5. Shit. You just tripped. Quick, look around to make sure no one saw you! Shit. There are definitely people around who saw you. Keep walking! Nothing happened! Maybe they’ll think they imagined it if you pretend to be poised. OR you can stare down at the sidewalk accusatorially, glaring at whatever invisible barrier made you so clumsy. Damn invisible rock! How dare you trip me?!
6. There is no such thing as unawkward small talk. Are we really so afraid of silence? We always have to make chatter when we’re in an enclosed space with someone else, but we refuse to say anything of substance. Instead of asking something meaningful, like, say, “When was the last time you felt truly happy?” (I’m totally going to start asking strangers this), we lamely comment, “Wow, so, looks like it might rain later.” As often as we poke fun about talking about the weather, it really is our favorite point of conversation. Admit it - you’ve mentioned the weather to someone at least once today.
7. When we misplace something, our minds instantly launch into accusatory mode: “My boyfriend must have moved it - that fucker!” “The repairman must have stolen it - that fucker!” “My cat must have eaten it - that fucker!” and we get ourselves all worked up and silently furious until at last we stumble upon whatever it was we lost, shamed by our unwillingness to take responsibility for being unable to keep proper track of our shit. We generally just hate being in the wrong - what kid won’t try to blame the broken window on someone or something else? “A bird just rammed into it and shattered it and then flew away!” “It was the neighbor kid! I saw him!” “It just exploded, for no reason at all!”
8. When circling around a parking garage or lot, we’ll drive around forever trying to find a spot close to the door/elevator/stairs, but in the amount of time we waste space-hunting, we could have easily just parked at the end of the lot and walked a little farther. Also, on the subject of parking: WHY must you hold up the line, waiting for someone who’s slowly putting their kids and bags and shit into their car before leaving, when, if you just drove a little further, you could park in one of the already-open spaces a bit further on? LAZINESS.

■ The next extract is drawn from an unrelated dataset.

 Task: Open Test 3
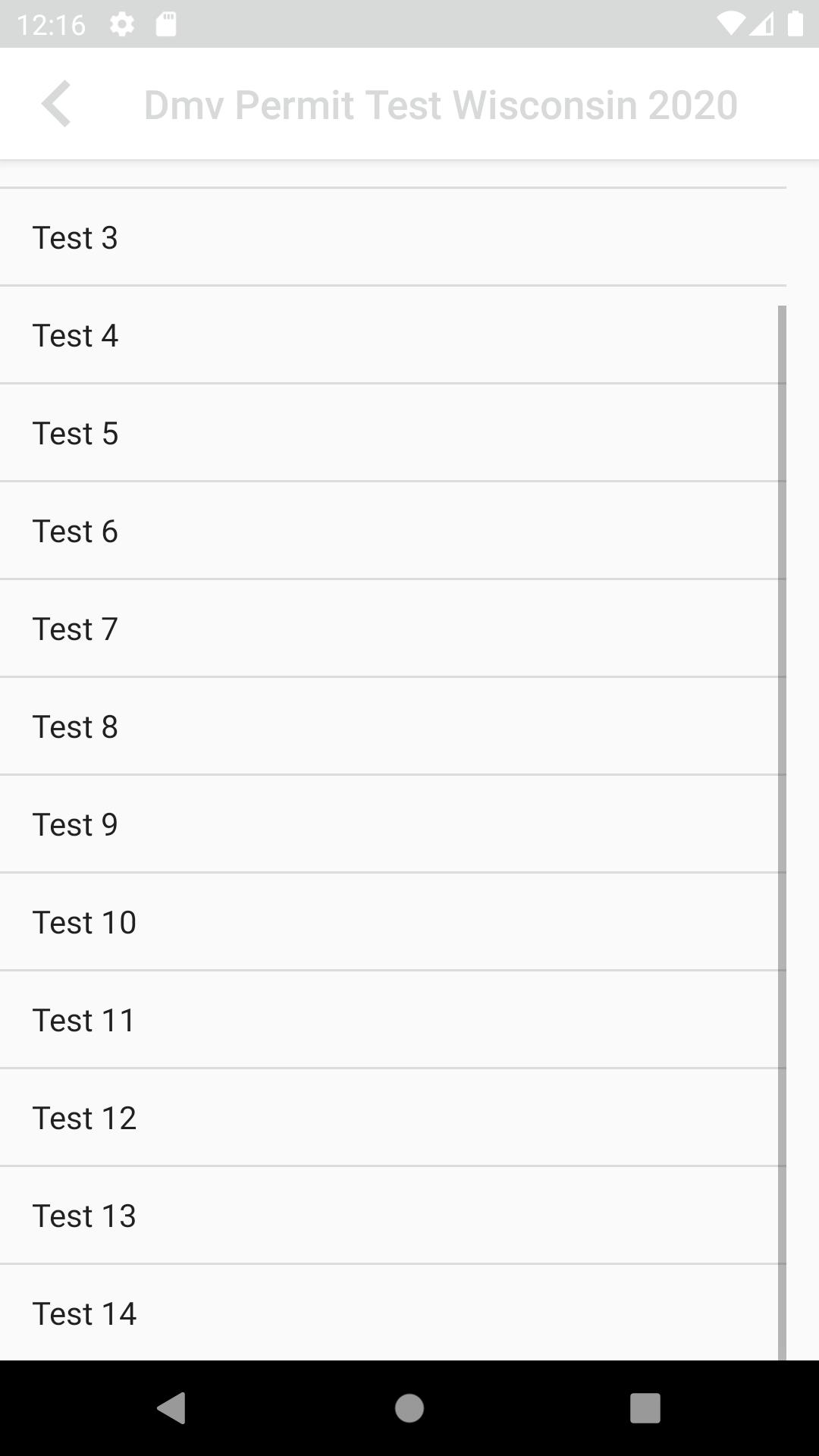point(393,237)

9. Oh, dear - you just realized you’re walking the wrong way. You can’t just stop and turn around… you don’t want to look like an idiot. What to do?! Ah, yes - the invention of the cell phone has effectively saved us from all potentially awkward situations. All you have to do is stop, look down at your phone, pretend to read a very important text commanding you to TURN AROUND RIGHT NOW, and then nod seriously and pivot around, like a boss. Really, is there any situation our phones CAN’T save us from, even if they’re completely broken or if the battery is dead? No one can argue with the power of a referenced cell phone. No one.
10. The music’s too loud, the idiot you’re chatting with is speaking in a thin whisper, and you don’t really care enough about what he’s saying to ask him to repeat himself, so what do you do when his lips stop moving? You laugh, and smile, and nod your head, praying that he didn’t just tell you that his mom died last week.
There’s no denying it; you’ve done all of these things. Not so special after all, are ya?